__FRAGMENTO CITADO__:
------------------------
La francmasonería moderna cuya partida de nacimiento oficial está fechada en 1717 es una institución sensiblemente distinta, como hemos visto, de la masonería antigua cuyo arte de construir el templo y el hombre era el criterio esencial. En el siglo XVI, secreto, fraternidad y tolerancia son aún los rasgos sobresalientes de la cofradía que profundiza en la práctica tanto de las ciencias herméticas como de la astrología y la alquimia. Con la entrada masiva de aristócratas, humanistas y racionalistas, la Orden cambia de rostro.
------------------------
__MATERIAL PROPORCIONADO__:
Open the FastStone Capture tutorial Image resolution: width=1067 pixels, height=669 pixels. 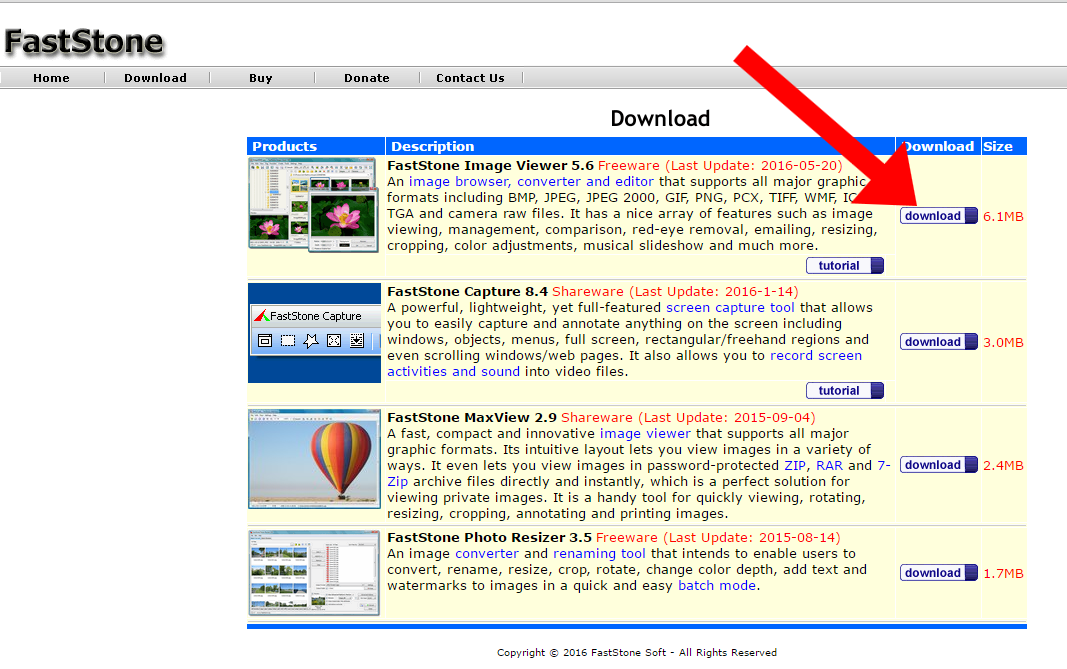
------------------------
__REQUISITOS DE TAREAS__:
**1.** Según el fragmento citado, explica en una a tres oraciones a qué se debe que la Orden cambie de rostro.
**2.** Transcribe del fragmento citado todo el texto desde "La francmasonería moderna" hasta "cambia de rostro.".

__RESPUESTAS REDACTADAS__:
**1.** La Orden cambia de rostro con la entrada masiva de aristócratas, humanistas y racionalistas. En el siglo XVI, sus rasgos sobresalientes aún eran el secreto, la fraternidad y la tolerancia.

**2.**
La francmasonería moderna cuya partida de nacimiento oficial está fechada en 1717 es una institución sensiblemente distinta, como hemos visto, de la masonería antigua cuyo arte de construir el templo y el hombre era el criterio esencial. En el siglo XVI, secreto, fraternidad y tolerancia son aún los rasgos sobresalientes de la cofradía que profundiza en la práctica tanto de las ciencias herméticas como de la astrología y la alquimia. Con la entrada masiva de aristócratas, humanistas y racionalistas, la Orden cambia de rostro.